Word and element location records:
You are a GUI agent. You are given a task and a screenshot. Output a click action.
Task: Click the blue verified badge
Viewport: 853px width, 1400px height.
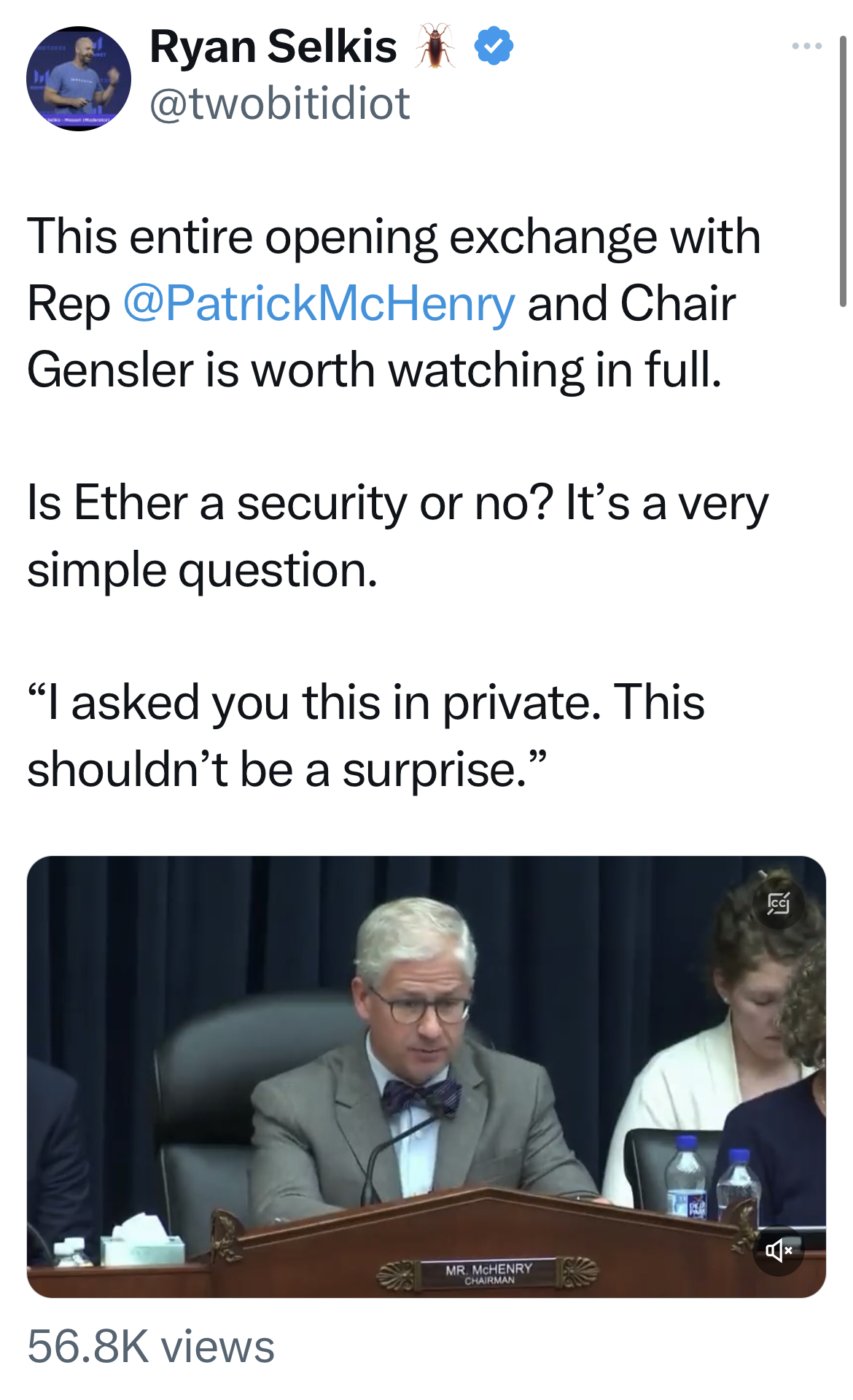pyautogui.click(x=494, y=45)
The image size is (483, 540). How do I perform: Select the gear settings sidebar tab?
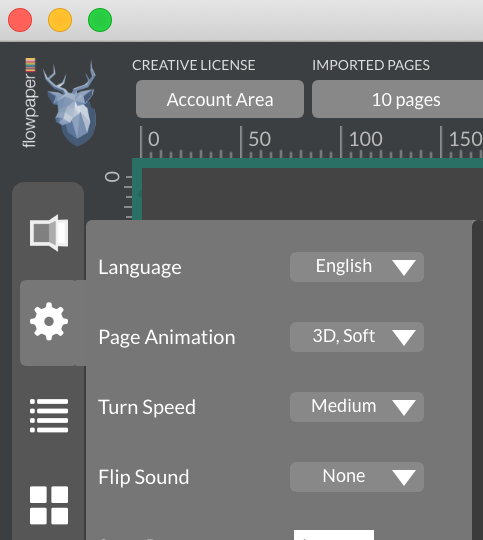pos(49,322)
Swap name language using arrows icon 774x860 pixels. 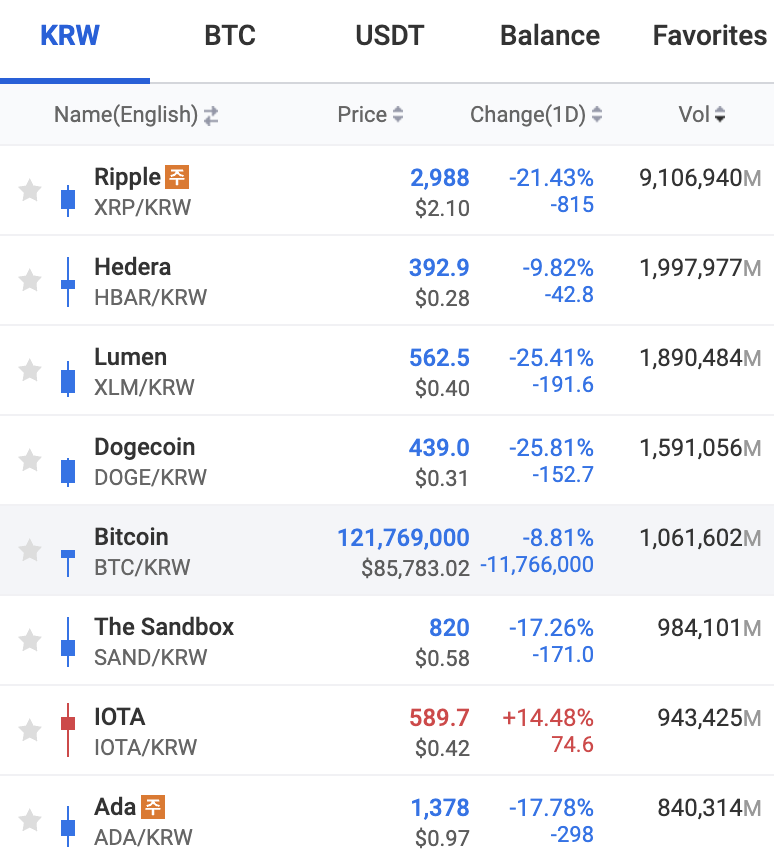pyautogui.click(x=211, y=116)
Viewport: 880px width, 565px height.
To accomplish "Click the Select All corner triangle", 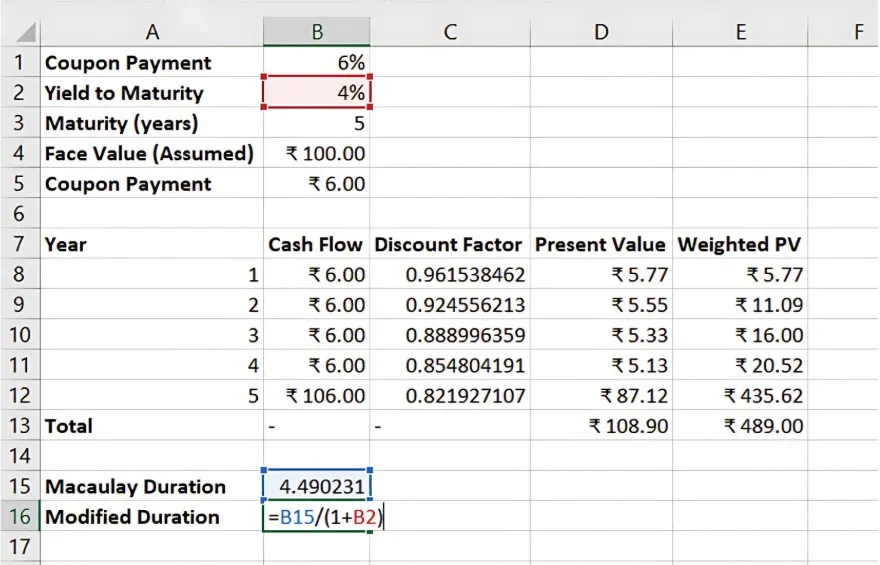I will pos(20,33).
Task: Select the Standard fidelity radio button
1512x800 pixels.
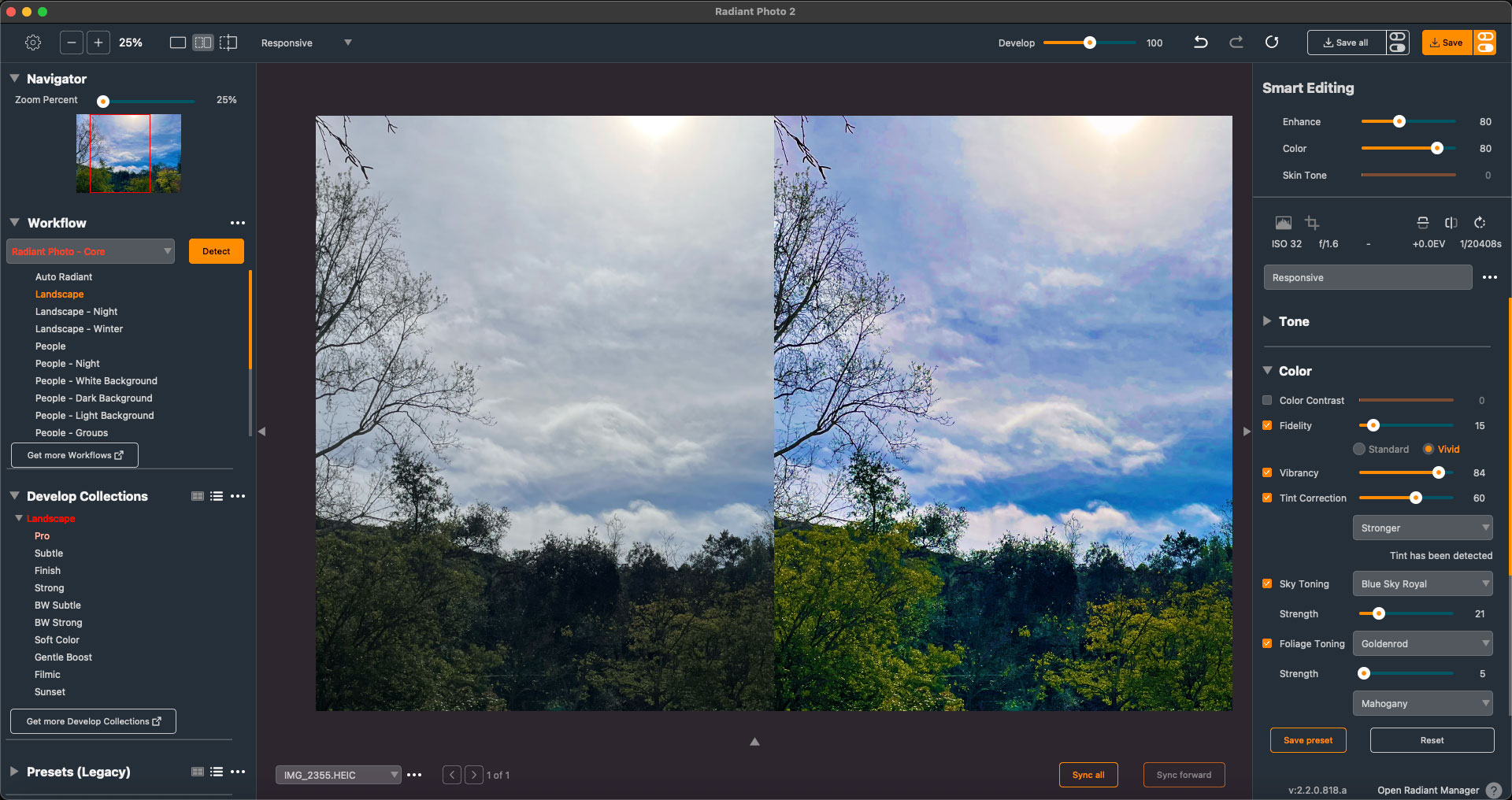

• Task prompt
Can you write out the stretch from the start of the lines through the line containing "pos(49,322)", requests included, with every coordinate in the answers multiplied by 0.6 and rounded to a whole number, halves up? Leave the pictures out.

• Correct output
You are a GUI agent. You are given a task and a screenshot. Output a click action.
Task: Click the blue verified badge
Viewport: 853px width, 1400px height.
pyautogui.click(x=296, y=27)
The image size is (483, 540). How do I perform: Select the gear settings sidebar tab?
pos(29,193)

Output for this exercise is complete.